Evet, Rusya saldırgan ve sömürgeci bir devlettir. Çarlık Rusya’sı döneminde de, Sovyetler Birliği -özellikle Stalin- döneminde de, şimdiki Ukrayna işgalinde de çok kötü bir insan hakları karnesine sahiptir. Kaldı ki Rusya’nın tarihi boyunca en çok katlettiği insanlar da Türk milletinin fertleridir. Bu Kafkasya’da, Kazan’da, Kırım’da, Türkistan’ında, Balkanlarda ve Doğu Anadolu’da da böyle olmuştur.
Fakat tüm bu gerçekliklere rağmen bizim tavrımız tek ve değişmezdir: Terörü kınıyoruz, Rus halkının acısını paylaşıyoruz dünyada hiçbir halk, devletinin başındakilerin işlediği günahlar dolayısıyla bu şekilde cezalandırılamaya kalkılamaz. Bunun adı vahşettir, terördür. Başka da hiçbir şey değildir. Tek hak ettiği muamele lanetlenmektir.
Türkiye’de basın da siyaset de Rusya’daki saldırı karşısında kınama ve lanetleme tavrı aldı. Fakat maalesef ortada bir çelişki, hatta bir çifte standart olduğunu da tespit etmeliyiz. Çünkü geçtiğimiz yılın 7 Ekim tarihinde çok benzer bir saldırı, yine bir konser basılarak, sivil katliamı yapılarak başka bir şeriatçı terör örgütü olan Hamas tarafından İsrail halkına karşı gerçekleştirilmişti.
Biz Türk Solu olarak o dönemde de şimdi Rusya’ya karşı tavrımızda olduğu gibi İsrail’in sivil katliamcılığına, devlet terörizmine bakmadan İsrailli sivillere yapılan bu katliamı vahşi terör saldırısını şiddetle kınamıştık.
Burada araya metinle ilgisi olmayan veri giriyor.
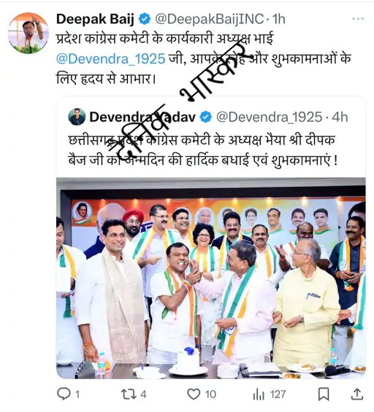374x412 pixels.
Task: Open the share upload icon
Action: (357, 394)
Ancak sadece İslamcılar değil, basınımızın ve siyasetimizin laik, sosyalist, sol kanadı da dahil olmak üzere geniş bir yelpazesi, Hamas’ın eyleminin açık bir sivil katliamı, vahşi bir terörizm olduğunu görmezden gelmeyi seçmişti. Hatta son derece bilinçli bir şekilde bunun üstünü örtüp Hamas’ı kahraman ve özgürlük savaşçısı ilan etmişlerdi.
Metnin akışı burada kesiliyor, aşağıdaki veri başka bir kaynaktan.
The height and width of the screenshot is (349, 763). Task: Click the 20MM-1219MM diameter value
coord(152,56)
Şimdi soralım; her iki olay da elinde silah olan teröristlerin konser basarak çoluk çocuk demeden sivilleri katlettiği olaylar değil midir? İkisinin de aynı karakterde olaylar olduğunu kimse reddedemeyecektir. Diğer yandan Rusya’nın da İsrail kadar emperyalist, sömürgeci, yayılmacı ve katliamcı bir devlet olduğu da açıktır. Peki öyleyse, IŞİD’i, terörist Hamas’ı kahraman ilan ettiren nedir? Bunun tek açıklaması; Türkiye’de AKP iktidarının ve siyasal İslamcıların beslediği antisemit, Hamasçı histeridir. Tabii aynı kesimlerin diğer yandan mutlak bir şekilde Rusçu olduğunu da gözden kaçırmamalıyız.
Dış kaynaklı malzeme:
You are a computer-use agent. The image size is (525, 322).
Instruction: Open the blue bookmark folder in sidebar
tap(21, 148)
Ortada terör ve sivil katliamı varsa, tavır insanlık tavrı olmalıdır. İnsaniyette samimi olan herkesi, Rus halkının da İsrail halkının da teröre maruz kalıp katliama uğradığı zaman yanında olmaya davet ediyorum. Yoksa IŞİD’i terörist, Hamas’ı kahraman ilan ederek ne tutarlı olabiliriz ne de insan…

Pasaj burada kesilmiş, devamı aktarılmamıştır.